А Египта, свернув к вагончикам, не упустил случая ущипнуть мимоходом девушку за ребрышко, и хоть она и отмахнулась от него с негодованием, однако гнев ее был явно преувеличен.

Дома она и в самом деле еще спала бы, а здесь встает с рассветом — сама жизнь поднимает, — трудовой день строителей канала начинается рано. Работы ведутся далеко в степи, между пикетами, которые расставляла и Лина.

Нельзя сказать, чтобы Лине так уж нравилось ежедневно глотать здесь поднятую бульдозерами пылищу и обжигать на сухих ветрах свое белое личико. Да и не так-то приятно девушке, вскочив спозаранок, спешить к умывальнику, где уже до тебя изрядно набрызгано, везде мыльная пена, а к кранику и не протолкнешься сквозь голые мужские спины да жилистые темные затылки, и не такое это большое удовольствие, нажарившись на солнце, проголодавшись, выстаивать в обеденный перерыв очередь у окошечка котлопункта (и словечко-то какое выдумали управленческие крысы: котлопункт!); дадут тебе на алюминиевый поднос порцию жирного переболтанного борща или супа, сядешь под навесом за один из грубо сколоченных самодельных столов, и, пока обедаешь, над тобой беспрерывно роятся голодные степные мухи. Многого не хватает здесь из привычного тебе комфорта, можешь только мечтать сейчас о душе, сооруженном дома для тебя отцом, нет и еще кое-чего, что должно бы быть… Вот уже и вода кончается, еле-еле каплет из краника, механизаторы всю выплескали до тебя.

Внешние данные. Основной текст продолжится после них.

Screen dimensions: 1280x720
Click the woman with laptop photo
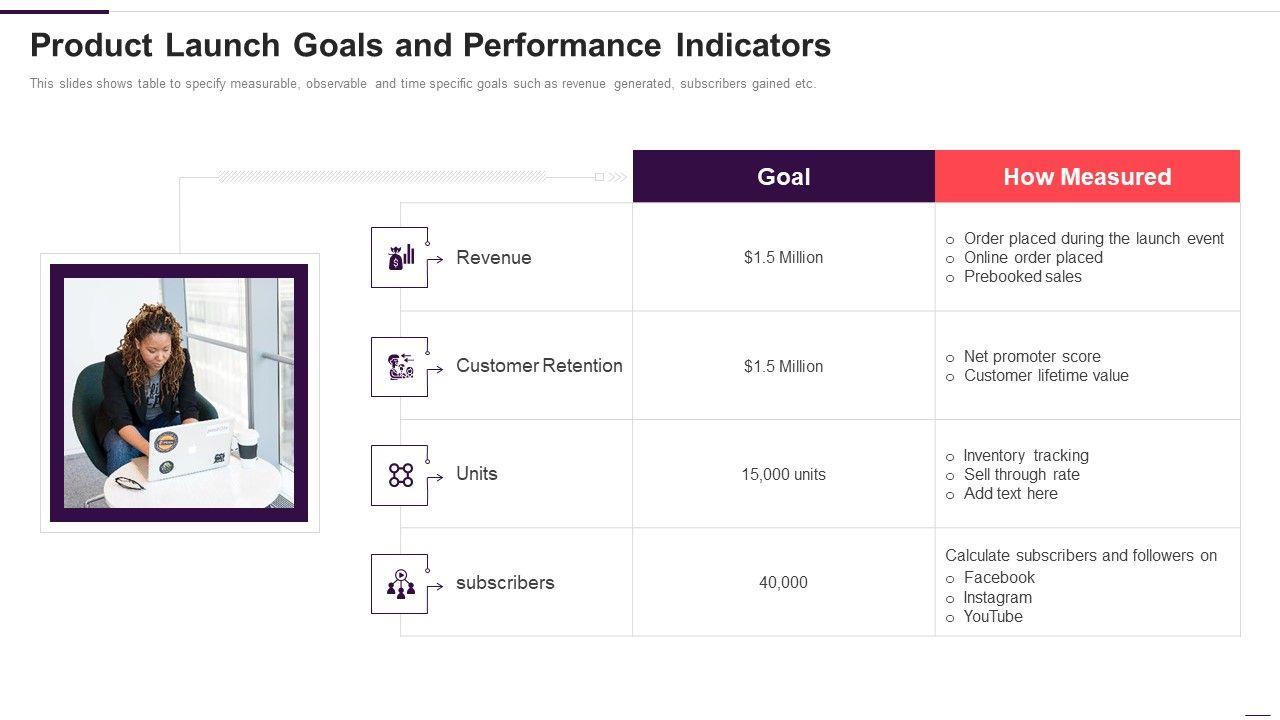click(179, 392)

И все же именно здесь, среди этих строительных неурядиц, Лина впервые в жизни почувствовала, что она нужна людям, каждым нервом своим ощутила, как начинает жить полноценной, а не растительной, не оранжерейной жизнью.

На труд у нее свой взгляд. Не так уж она наивна, чтобы думать: еще одно сооружение, канал этот — и все станут счастливыми. Не в этом дело. Человек напоминает ей парус, которому непременно нужен и простор и ветер. В безделье поник он, нет его… А тут он полон — грудью вперед летит сквозь жизнь! И пусть обгорает, шелушится тут лицо, пусть трескаются губы, но здесь ты неотделима от тех, кому трудно, и хоть работа твоя несложна — размерять с Василинкой да с мастером-гидротехником стометровые отрезки трассы, расставлять пикеты, — однако же и эта простая работа кем-то должна быть сделана — без твоих пикетов дело не пойдет.